Begin at the line where "Viewport: 722px width, 659px height." appears and reproduce exactly every line through the end of the data below, both included, skipping pictures.

[[ Task material open ]]

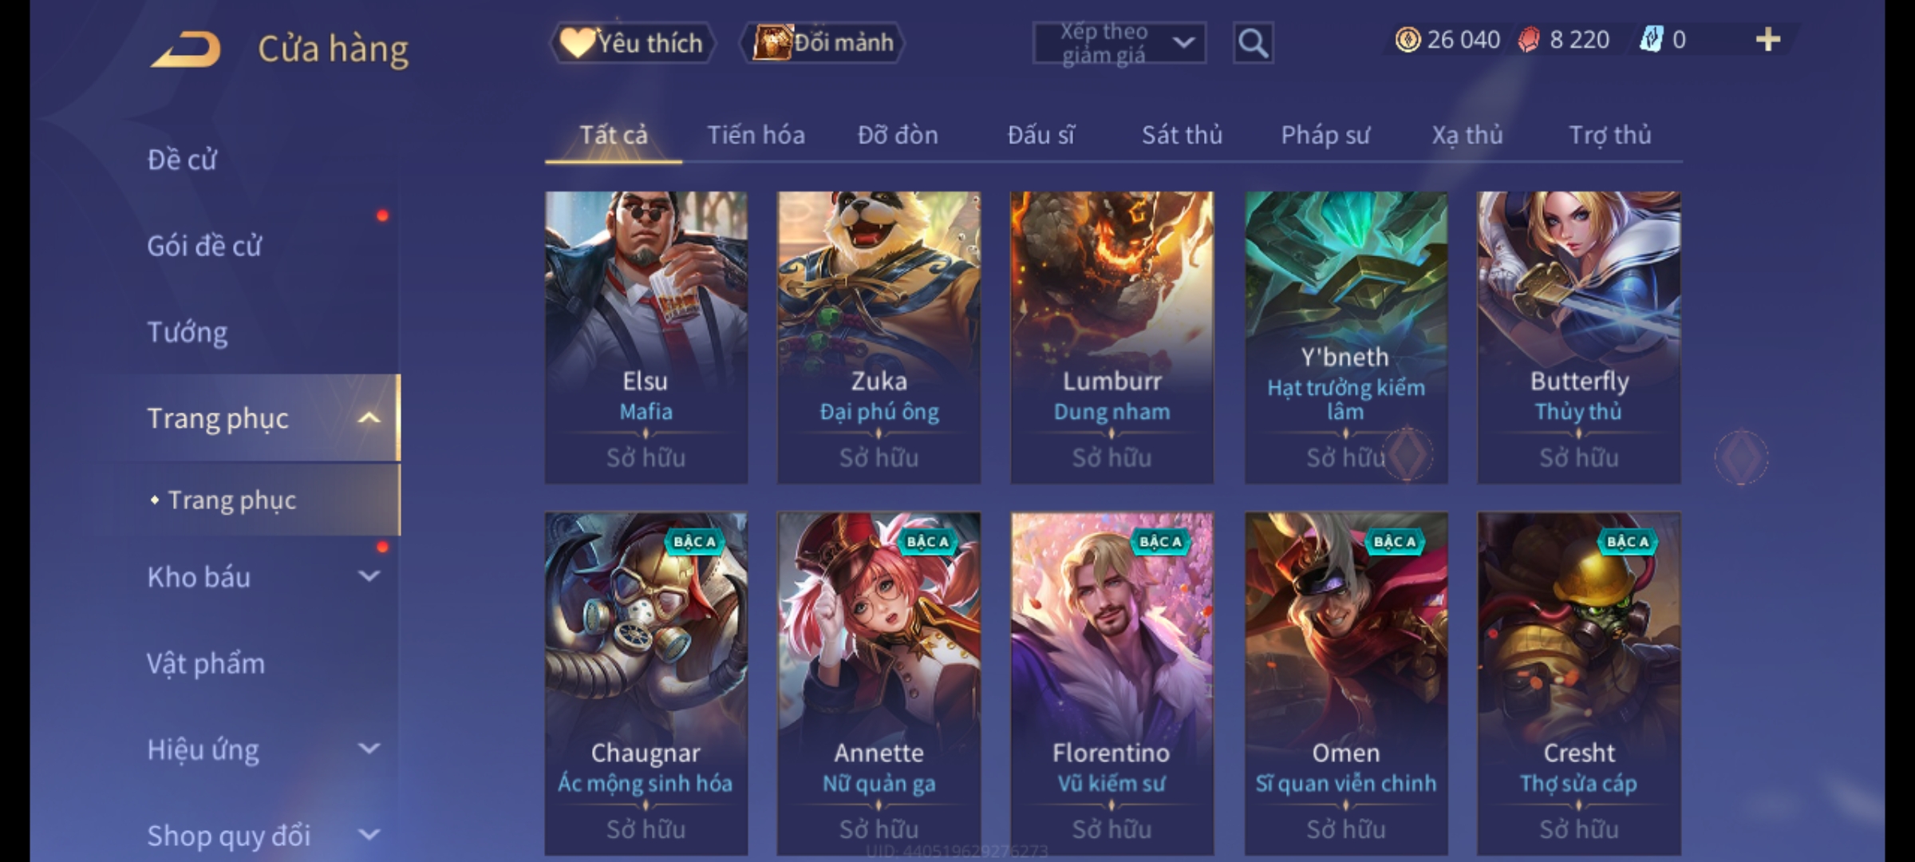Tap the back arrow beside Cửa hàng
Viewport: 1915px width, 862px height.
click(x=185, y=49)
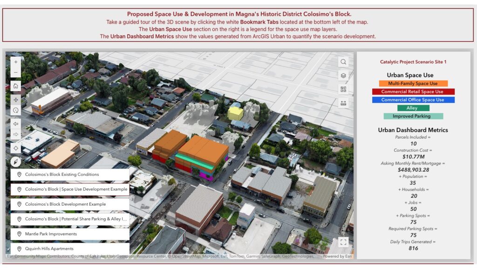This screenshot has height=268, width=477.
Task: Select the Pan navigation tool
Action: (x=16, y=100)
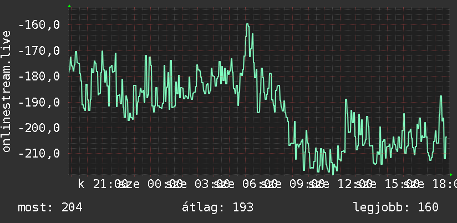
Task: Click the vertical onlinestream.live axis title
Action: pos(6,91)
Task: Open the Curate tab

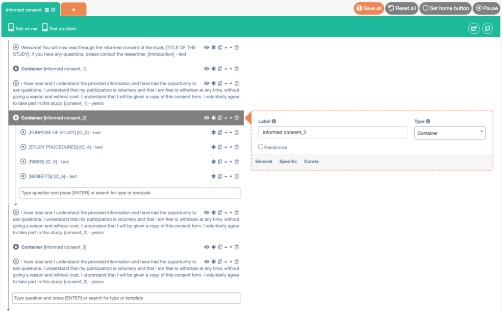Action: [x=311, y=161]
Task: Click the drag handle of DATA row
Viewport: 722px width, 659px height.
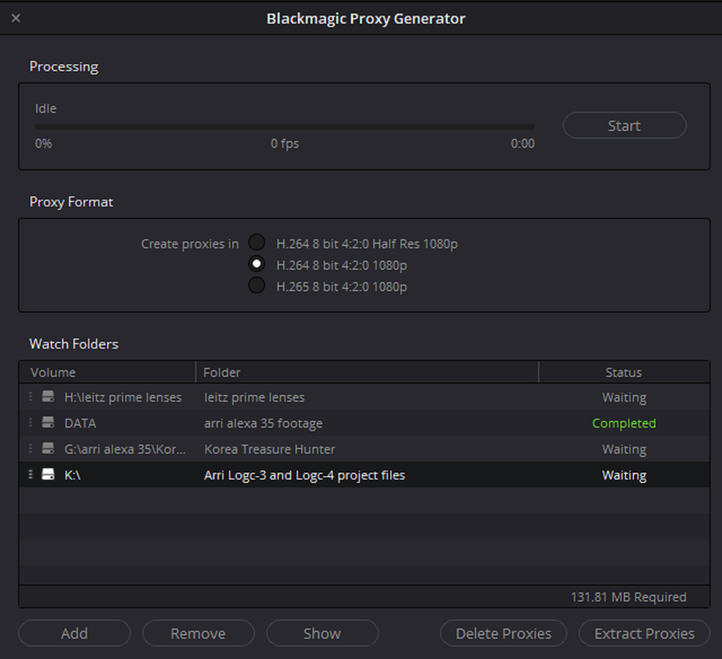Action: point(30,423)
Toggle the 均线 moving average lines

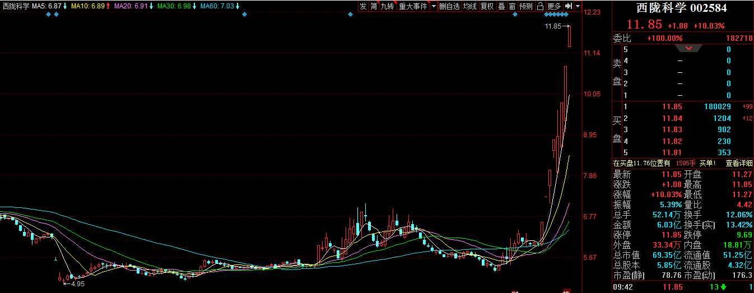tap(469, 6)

[[ Task material closed ]]

- **Exercise answer**:
Viewport: 722px width, 659px height.
Action: point(30,423)
Toggle the 均线 moving average lines

tap(469, 6)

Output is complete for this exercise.